== What is needed ==
Please print every record below exactly as it reads.

== Dataset entries ==
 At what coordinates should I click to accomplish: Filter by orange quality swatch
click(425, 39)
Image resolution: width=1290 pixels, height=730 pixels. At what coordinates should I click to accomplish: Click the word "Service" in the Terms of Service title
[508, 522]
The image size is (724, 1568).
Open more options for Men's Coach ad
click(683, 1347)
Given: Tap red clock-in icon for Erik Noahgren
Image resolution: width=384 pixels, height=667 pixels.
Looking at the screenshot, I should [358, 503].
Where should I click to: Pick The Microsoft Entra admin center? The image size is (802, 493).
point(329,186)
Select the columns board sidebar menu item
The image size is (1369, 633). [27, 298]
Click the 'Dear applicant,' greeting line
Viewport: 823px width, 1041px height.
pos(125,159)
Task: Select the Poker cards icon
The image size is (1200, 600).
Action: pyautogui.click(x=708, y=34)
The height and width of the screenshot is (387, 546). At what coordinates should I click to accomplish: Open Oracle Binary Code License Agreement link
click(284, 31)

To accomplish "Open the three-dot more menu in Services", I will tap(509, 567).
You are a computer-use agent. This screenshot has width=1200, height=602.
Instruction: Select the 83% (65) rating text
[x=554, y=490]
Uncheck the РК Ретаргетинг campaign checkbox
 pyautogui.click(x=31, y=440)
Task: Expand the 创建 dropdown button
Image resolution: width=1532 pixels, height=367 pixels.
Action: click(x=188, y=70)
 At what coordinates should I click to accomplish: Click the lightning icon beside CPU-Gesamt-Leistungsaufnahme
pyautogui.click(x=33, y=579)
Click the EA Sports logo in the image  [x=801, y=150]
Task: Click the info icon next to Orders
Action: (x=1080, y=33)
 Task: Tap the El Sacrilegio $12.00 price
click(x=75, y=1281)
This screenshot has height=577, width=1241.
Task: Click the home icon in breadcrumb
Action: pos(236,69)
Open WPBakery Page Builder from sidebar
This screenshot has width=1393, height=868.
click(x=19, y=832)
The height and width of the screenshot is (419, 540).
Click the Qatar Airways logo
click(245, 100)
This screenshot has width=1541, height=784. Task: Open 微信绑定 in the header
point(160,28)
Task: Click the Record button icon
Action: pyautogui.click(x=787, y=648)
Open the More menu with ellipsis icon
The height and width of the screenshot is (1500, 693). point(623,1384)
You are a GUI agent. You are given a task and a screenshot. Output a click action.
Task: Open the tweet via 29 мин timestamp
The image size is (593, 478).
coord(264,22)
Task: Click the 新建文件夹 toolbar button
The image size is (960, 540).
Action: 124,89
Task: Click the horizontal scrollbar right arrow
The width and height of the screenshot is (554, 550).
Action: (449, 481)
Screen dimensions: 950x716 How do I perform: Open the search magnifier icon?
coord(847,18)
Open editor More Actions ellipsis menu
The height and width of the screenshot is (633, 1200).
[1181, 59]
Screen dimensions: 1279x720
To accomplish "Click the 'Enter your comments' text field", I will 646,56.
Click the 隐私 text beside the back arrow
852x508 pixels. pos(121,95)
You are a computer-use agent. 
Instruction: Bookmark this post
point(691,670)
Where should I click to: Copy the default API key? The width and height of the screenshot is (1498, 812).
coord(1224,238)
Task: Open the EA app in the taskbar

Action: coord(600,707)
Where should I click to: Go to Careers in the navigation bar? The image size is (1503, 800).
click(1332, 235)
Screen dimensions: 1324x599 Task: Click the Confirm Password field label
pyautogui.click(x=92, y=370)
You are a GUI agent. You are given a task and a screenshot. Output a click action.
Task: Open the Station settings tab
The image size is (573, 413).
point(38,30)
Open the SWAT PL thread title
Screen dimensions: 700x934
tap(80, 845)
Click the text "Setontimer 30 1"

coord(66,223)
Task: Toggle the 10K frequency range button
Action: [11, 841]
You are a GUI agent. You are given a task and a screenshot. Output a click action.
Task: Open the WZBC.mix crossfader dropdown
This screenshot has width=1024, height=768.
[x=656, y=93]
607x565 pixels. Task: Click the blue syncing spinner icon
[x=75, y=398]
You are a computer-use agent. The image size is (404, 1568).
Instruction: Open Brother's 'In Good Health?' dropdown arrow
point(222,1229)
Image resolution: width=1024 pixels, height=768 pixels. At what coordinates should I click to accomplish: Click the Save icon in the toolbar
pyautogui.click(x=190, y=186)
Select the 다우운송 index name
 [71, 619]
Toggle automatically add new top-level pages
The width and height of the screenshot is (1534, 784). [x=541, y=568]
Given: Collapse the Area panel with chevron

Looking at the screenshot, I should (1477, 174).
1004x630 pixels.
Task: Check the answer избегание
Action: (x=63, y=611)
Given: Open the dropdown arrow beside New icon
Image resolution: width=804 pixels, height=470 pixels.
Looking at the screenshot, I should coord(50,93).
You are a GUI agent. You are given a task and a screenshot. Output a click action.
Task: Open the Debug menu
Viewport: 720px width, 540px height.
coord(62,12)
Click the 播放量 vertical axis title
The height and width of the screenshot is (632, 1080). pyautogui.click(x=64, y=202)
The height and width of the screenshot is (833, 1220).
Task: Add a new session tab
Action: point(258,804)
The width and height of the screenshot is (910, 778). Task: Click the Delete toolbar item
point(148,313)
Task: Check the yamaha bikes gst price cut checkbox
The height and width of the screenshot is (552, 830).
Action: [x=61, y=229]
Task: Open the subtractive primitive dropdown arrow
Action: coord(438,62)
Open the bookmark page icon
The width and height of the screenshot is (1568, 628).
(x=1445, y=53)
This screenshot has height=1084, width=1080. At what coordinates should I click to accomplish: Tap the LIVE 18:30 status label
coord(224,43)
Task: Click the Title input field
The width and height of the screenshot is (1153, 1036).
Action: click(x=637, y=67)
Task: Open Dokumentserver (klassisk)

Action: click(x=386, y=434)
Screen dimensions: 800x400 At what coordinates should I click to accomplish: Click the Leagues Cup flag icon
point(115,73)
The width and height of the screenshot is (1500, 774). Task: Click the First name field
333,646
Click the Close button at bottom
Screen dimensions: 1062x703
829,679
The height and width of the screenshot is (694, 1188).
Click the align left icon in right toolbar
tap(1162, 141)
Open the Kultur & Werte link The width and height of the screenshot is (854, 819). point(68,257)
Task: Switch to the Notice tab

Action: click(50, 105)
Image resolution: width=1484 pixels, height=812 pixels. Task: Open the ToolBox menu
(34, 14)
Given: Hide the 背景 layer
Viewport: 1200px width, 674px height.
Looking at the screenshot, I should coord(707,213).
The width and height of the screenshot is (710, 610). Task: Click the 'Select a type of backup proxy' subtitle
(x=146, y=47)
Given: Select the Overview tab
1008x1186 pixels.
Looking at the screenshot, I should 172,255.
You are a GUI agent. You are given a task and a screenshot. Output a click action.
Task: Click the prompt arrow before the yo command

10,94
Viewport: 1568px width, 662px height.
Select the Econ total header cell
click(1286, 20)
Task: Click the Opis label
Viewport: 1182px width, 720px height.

== Problem solution ==
 At what coordinates should I click to accomplish: Filter by orange quality swatch
click(425, 39)
Image resolution: width=1290 pixels, height=730 pixels. At what coordinates should I click to accomplish: Click the word "Service" in the Terms of Service title
[508, 522]
The image size is (724, 1568).
Open more options for Men's Coach ad
click(683, 1347)
Given: Tap red clock-in icon for Erik Noahgren
Image resolution: width=384 pixels, height=667 pixels.
Looking at the screenshot, I should [358, 503].
Where should I click to: Pick The Microsoft Entra admin center? The image size is (802, 493).
point(329,186)
Select the columns board sidebar menu item
The image size is (1369, 633). [27, 298]
Click the 'Dear applicant,' greeting line
Viewport: 823px width, 1041px height.
pos(125,159)
Task: Select the Poker cards icon
The image size is (1200, 600).
Action: pyautogui.click(x=708, y=34)
The height and width of the screenshot is (387, 546). At what coordinates should I click to accomplish: Open Oracle Binary Code License Agreement link
click(284, 31)

To accomplish "Open the three-dot more menu in Services", I will tap(509, 567).
You are a computer-use agent. This screenshot has width=1200, height=602.
Instruction: Select the 83% (65) rating text
[x=554, y=490]
Uncheck the РК Ретаргетинг campaign checkbox
 pyautogui.click(x=31, y=440)
Task: Expand the 创建 dropdown button
Image resolution: width=1532 pixels, height=367 pixels.
Action: click(x=188, y=70)
 At what coordinates should I click to accomplish: Click the lightning icon beside CPU-Gesamt-Leistungsaufnahme
pyautogui.click(x=33, y=579)
Click the EA Sports logo in the image  [x=801, y=150]
Task: Click the info icon next to Orders
Action: (x=1080, y=33)
 Task: Tap the El Sacrilegio $12.00 price
click(x=75, y=1281)
This screenshot has height=577, width=1241.
Task: Click the home icon in breadcrumb
Action: pos(236,69)
Open WPBakery Page Builder from sidebar
This screenshot has width=1393, height=868.
click(x=19, y=832)
The height and width of the screenshot is (419, 540).
Click the Qatar Airways logo
click(245, 100)
This screenshot has width=1541, height=784. Task: Open 微信绑定 in the header
point(160,28)
Task: Click the Record button icon
Action: pyautogui.click(x=787, y=648)
Open the More menu with ellipsis icon
The height and width of the screenshot is (1500, 693). point(623,1384)
You are a GUI agent. You are given a task and a screenshot. Output a click action.
Task: Open the tweet via 29 мин timestamp
The image size is (593, 478).
coord(264,22)
Task: Click the 新建文件夹 toolbar button
The image size is (960, 540).
Action: 124,89
Task: Click the horizontal scrollbar right arrow
The width and height of the screenshot is (554, 550).
Action: (449, 481)
Screen dimensions: 950x716 How do I perform: Open the search magnifier icon?
coord(847,18)
Open editor More Actions ellipsis menu
The height and width of the screenshot is (633, 1200).
[1181, 59]
Screen dimensions: 1279x720
To accomplish "Click the 'Enter your comments' text field", I will 646,56.
Click the 隐私 text beside the back arrow
852x508 pixels. pos(121,95)
You are a computer-use agent. 
Instruction: Bookmark this post
point(691,670)
Where should I click to: Copy the default API key? The width and height of the screenshot is (1498, 812).
coord(1224,238)
Task: Open the EA app in the taskbar

Action: coord(600,707)
Where should I click to: Go to Careers in the navigation bar? The image size is (1503, 800).
click(1332, 235)
Screen dimensions: 1324x599 Task: Click the Confirm Password field label
pyautogui.click(x=92, y=370)
You are a GUI agent. You are given a task and a screenshot. Output a click action.
Task: Open the Station settings tab
The image size is (573, 413).
point(38,30)
Open the SWAT PL thread title
Screen dimensions: 700x934
tap(80, 845)
Click the text "Setontimer 30 1"

coord(66,223)
Task: Toggle the 10K frequency range button
Action: [11, 841]
You are a GUI agent. You are given a task and a screenshot. Output a click action.
Task: Open the WZBC.mix crossfader dropdown
This screenshot has width=1024, height=768.
[x=656, y=93]
607x565 pixels. Task: Click the blue syncing spinner icon
[x=75, y=398]
You are a computer-use agent. The image size is (404, 1568).
Instruction: Open Brother's 'In Good Health?' dropdown arrow
point(222,1229)
Image resolution: width=1024 pixels, height=768 pixels. At what coordinates should I click to accomplish: Click the Save icon in the toolbar
pyautogui.click(x=190, y=186)
Select the 다우운송 index name
 [71, 619]
Toggle automatically add new top-level pages
The width and height of the screenshot is (1534, 784). [x=541, y=568]
Given: Collapse the Area panel with chevron

Looking at the screenshot, I should (1477, 174).
1004x630 pixels.
Task: Check the answer избегание
Action: (x=63, y=611)
Given: Open the dropdown arrow beside New icon
Image resolution: width=804 pixels, height=470 pixels.
Looking at the screenshot, I should coord(50,93).
You are a GUI agent. You are given a task and a screenshot. Output a click action.
Task: Open the Debug menu
Viewport: 720px width, 540px height.
coord(62,12)
Click the 播放量 vertical axis title
The height and width of the screenshot is (632, 1080). pyautogui.click(x=64, y=202)
The height and width of the screenshot is (833, 1220).
Task: Add a new session tab
Action: point(258,804)
The width and height of the screenshot is (910, 778). Task: Click the Delete toolbar item
point(148,313)
Task: Check the yamaha bikes gst price cut checkbox
The height and width of the screenshot is (552, 830).
Action: [x=61, y=229]
Task: Open the subtractive primitive dropdown arrow
Action: coord(438,62)
Open the bookmark page icon
The width and height of the screenshot is (1568, 628).
(x=1445, y=53)
This screenshot has height=1084, width=1080. At what coordinates should I click to accomplish: Tap the LIVE 18:30 status label
coord(224,43)
Task: Click the Title input field
The width and height of the screenshot is (1153, 1036).
Action: click(x=637, y=67)
Task: Open Dokumentserver (klassisk)

Action: click(x=386, y=434)
Screen dimensions: 800x400 At what coordinates should I click to accomplish: Click the Leagues Cup flag icon
point(115,73)
The width and height of the screenshot is (1500, 774). Task: Click the First name field
333,646
Click the Close button at bottom
Screen dimensions: 1062x703
829,679
The height and width of the screenshot is (694, 1188).
Click the align left icon in right toolbar
tap(1162, 141)
Open the Kultur & Werte link The width and height of the screenshot is (854, 819). point(68,257)
Task: Switch to the Notice tab

Action: click(50, 105)
Image resolution: width=1484 pixels, height=812 pixels. Task: Open the ToolBox menu
(34, 14)
Given: Hide the 背景 layer
Viewport: 1200px width, 674px height.
Looking at the screenshot, I should coord(707,213).
The width and height of the screenshot is (710, 610). Task: Click the 'Select a type of backup proxy' subtitle
(x=146, y=47)
Given: Select the Overview tab
1008x1186 pixels.
Looking at the screenshot, I should 172,255.
You are a GUI agent. You are given a task and a screenshot. Output a click action.
Task: Click the prompt arrow before the yo command

10,94
Viewport: 1568px width, 662px height.
Select the Econ total header cell
click(1286, 20)
Task: Click the Opis label
Viewport: 1182px width, 720px height.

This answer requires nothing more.